Nick Batzdorf @ Tue Mar 04 said:


> " .... truly this nation is the greatest nation in the history of
> mankind...."
> 
> What makes it greater than Lichtenstein or Botswana?



...or Iran.


----------



## Nick Batzdorf (Mar 4, 2008)

> Nick,
> 
> you just contradicted yourself with the point of
> bin laden's so called compassion on Iraqi children...
> ...



Tarzana, you're confusing me with Bin Laden and blurring him into a widely varied collection of other people from a huge region, most of whom have separate agendas. Once again, bear in mind that there are 1.3 million Shias and 1.3 billion Sunnis, and there's a 14-year-old [edit: 1400, not 14!] struggle going on between them that still hasn't been settled. Within those groups are many others.

We went through the same thing in the West, by the way, with the conflict between Catholics and Protestants. That took a long time to settle down.

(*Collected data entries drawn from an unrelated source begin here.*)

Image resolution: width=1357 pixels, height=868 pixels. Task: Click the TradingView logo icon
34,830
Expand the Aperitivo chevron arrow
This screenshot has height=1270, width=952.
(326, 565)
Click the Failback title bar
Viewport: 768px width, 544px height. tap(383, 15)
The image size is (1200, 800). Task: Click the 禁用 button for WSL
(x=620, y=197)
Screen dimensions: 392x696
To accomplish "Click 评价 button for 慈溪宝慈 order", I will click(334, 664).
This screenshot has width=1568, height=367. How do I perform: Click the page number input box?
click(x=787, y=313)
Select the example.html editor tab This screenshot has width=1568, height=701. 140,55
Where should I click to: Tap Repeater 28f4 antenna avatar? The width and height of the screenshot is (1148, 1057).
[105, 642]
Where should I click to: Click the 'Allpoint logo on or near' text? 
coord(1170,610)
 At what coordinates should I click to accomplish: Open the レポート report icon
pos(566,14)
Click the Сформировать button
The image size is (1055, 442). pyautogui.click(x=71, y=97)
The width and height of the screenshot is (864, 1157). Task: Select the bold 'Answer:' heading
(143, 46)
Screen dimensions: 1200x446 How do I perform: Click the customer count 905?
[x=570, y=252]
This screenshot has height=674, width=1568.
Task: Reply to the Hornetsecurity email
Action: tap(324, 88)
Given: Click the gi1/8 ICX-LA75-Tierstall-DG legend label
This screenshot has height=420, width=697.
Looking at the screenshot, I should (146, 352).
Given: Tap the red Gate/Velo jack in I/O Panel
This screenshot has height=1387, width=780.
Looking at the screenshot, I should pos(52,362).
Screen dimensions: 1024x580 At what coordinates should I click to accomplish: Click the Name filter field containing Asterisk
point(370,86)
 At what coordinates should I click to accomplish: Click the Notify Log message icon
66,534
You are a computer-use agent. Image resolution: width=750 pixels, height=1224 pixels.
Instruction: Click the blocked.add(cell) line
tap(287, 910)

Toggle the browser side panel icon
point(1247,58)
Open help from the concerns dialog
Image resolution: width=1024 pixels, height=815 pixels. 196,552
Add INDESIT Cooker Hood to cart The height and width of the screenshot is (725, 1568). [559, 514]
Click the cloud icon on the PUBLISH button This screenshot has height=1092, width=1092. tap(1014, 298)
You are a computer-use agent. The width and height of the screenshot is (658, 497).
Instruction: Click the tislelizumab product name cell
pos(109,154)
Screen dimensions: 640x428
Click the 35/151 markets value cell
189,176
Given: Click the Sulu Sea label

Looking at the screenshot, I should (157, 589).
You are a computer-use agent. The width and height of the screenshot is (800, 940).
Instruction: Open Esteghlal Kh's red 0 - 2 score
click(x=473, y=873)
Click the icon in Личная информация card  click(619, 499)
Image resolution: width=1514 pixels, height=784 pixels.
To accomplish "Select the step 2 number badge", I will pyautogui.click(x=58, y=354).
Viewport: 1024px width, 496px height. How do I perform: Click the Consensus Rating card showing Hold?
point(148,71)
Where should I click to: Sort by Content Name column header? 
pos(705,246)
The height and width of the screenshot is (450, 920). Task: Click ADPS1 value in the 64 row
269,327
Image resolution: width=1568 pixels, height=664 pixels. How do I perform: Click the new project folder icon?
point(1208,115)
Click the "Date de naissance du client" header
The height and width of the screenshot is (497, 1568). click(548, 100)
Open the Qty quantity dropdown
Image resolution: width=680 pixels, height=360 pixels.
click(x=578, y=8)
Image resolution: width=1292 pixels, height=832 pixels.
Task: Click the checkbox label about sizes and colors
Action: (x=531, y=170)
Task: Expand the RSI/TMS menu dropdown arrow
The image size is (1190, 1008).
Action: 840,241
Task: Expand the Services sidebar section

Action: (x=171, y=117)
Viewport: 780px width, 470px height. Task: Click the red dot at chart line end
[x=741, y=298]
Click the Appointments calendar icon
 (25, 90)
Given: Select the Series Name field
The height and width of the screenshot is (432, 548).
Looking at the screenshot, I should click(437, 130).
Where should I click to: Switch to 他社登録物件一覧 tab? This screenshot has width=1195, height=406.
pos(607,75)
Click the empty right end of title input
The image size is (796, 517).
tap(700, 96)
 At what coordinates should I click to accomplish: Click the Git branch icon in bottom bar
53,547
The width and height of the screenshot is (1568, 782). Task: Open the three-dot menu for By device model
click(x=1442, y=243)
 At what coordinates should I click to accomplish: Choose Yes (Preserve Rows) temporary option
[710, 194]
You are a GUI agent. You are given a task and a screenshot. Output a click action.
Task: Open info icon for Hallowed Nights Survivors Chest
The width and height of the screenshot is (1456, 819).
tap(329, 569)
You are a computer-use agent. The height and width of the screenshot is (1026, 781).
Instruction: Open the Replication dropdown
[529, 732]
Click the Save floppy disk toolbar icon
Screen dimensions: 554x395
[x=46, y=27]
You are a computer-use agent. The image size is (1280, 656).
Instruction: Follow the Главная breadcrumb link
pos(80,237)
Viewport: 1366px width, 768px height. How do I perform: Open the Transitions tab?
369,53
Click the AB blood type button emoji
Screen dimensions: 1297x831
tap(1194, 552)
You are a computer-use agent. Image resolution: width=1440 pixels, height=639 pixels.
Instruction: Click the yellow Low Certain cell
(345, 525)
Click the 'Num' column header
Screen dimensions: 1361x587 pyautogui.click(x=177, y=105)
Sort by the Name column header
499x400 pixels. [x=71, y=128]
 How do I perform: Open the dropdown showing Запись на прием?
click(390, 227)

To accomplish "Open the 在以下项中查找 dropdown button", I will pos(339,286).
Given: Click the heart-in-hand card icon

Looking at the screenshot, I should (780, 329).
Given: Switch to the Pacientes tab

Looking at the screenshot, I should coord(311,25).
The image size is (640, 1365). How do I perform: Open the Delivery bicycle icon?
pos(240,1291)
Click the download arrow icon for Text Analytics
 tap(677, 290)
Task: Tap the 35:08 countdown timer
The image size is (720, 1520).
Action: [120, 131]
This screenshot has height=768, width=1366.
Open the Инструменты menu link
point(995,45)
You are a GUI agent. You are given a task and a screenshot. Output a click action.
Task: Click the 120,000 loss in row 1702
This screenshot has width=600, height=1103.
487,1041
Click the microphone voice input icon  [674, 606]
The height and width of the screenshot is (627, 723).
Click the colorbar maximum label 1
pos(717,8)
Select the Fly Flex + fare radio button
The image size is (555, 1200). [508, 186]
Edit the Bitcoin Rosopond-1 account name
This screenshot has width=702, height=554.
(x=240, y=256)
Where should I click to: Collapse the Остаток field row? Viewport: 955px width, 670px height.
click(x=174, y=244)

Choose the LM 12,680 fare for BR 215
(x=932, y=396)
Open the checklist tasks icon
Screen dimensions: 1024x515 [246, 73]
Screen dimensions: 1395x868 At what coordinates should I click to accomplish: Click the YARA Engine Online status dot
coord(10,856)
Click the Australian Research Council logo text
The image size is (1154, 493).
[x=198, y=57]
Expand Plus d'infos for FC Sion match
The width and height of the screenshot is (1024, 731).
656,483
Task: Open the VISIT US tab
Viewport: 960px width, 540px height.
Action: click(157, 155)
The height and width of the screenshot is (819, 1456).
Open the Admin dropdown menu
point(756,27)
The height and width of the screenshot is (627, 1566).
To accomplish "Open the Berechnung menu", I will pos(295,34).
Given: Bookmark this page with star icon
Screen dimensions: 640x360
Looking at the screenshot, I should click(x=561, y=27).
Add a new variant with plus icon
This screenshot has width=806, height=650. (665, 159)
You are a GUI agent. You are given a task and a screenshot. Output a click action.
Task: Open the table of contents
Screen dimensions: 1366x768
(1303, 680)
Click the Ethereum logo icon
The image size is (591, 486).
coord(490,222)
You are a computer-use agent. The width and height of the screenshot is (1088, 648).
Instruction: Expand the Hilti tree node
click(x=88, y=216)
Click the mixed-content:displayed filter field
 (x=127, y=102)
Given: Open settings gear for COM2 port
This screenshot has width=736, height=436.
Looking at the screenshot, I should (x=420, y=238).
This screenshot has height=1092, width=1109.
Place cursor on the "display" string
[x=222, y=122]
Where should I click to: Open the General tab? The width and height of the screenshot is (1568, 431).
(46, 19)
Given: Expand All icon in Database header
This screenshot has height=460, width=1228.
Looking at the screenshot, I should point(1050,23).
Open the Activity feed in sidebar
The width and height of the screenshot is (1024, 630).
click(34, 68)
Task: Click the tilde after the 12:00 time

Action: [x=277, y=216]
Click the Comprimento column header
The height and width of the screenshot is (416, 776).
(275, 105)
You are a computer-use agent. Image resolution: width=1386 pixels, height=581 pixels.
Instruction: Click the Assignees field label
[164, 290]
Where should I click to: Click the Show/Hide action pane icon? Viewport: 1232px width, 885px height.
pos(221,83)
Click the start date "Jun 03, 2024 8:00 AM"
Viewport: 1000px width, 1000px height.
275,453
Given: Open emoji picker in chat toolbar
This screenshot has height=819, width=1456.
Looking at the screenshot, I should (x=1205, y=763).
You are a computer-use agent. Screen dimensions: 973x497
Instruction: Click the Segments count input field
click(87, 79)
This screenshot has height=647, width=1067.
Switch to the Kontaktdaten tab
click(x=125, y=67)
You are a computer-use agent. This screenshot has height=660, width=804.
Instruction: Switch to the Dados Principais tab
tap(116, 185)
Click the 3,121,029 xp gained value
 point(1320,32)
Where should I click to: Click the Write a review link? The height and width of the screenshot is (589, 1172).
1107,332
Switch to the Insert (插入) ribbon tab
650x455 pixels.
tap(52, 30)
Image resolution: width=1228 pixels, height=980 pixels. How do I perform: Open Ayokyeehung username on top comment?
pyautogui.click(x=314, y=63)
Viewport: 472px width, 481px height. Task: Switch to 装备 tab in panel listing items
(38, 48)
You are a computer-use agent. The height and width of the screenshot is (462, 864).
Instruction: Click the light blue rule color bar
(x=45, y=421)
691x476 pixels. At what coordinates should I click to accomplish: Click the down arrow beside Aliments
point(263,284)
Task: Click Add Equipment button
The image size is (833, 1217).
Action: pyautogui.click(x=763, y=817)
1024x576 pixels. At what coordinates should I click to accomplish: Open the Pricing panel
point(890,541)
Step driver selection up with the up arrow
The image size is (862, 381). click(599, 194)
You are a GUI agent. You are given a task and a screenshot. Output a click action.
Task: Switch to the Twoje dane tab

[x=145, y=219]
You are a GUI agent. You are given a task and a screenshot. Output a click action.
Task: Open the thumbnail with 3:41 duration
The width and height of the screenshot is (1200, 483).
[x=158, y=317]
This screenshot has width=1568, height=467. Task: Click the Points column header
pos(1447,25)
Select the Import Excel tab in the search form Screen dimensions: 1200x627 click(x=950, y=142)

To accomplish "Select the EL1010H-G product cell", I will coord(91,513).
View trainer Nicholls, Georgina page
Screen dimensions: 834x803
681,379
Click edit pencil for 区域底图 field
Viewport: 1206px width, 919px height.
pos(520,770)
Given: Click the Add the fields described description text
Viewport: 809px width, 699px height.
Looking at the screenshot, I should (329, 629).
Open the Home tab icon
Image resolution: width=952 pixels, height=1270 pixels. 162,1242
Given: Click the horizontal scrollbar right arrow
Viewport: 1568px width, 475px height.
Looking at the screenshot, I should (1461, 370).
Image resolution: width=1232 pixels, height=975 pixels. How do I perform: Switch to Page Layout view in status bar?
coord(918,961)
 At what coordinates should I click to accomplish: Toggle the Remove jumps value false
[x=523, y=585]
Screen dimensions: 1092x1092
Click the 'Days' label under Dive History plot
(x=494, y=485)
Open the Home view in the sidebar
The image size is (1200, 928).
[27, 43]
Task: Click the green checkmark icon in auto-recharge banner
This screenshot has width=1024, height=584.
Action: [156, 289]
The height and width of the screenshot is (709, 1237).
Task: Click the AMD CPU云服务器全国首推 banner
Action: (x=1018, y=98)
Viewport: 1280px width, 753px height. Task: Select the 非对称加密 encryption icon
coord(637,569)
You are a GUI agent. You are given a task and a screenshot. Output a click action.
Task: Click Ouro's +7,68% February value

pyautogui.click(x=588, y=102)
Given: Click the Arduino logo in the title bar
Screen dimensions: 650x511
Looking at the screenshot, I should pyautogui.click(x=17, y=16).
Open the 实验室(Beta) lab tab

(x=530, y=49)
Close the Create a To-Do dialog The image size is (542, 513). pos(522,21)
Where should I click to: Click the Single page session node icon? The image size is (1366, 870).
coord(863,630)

And have you ever seen Albert interviewed? Albert Queda?


----------



## tarzana (Mar 4, 2008)

Moonchilde,

you got me started....

Hitler was born Catholic just as Stalin was born into the Russian Orthodox Church and Mao was raised as a Buddhist. These facts prove nothing as many people reject their religious upbringing, as these three men did. From an early age Hitler “had no time at all for Catholic teaching, regarding it as a religion fit only for slaves and detesting its ethics.” 

How then do we account for Hitler’s claim that in carrying out his anti-Semitic program he was an instrument of divine providence? During his ascent to power, Hitler needed the support of the German people—both the Bavarian Catholics and the Prussian Lutherans—and to secure this he occasionally used rhetoric such as “I am doing the Lord’s work.” To claim that this rhetoric makes Hitler a Christian is to confuse political opportunism with personal conviction. Hitler himself says in Mein Kampf that his public statements should be understood as propaganda that bears no relation to the truth but is designed to sway the masses. 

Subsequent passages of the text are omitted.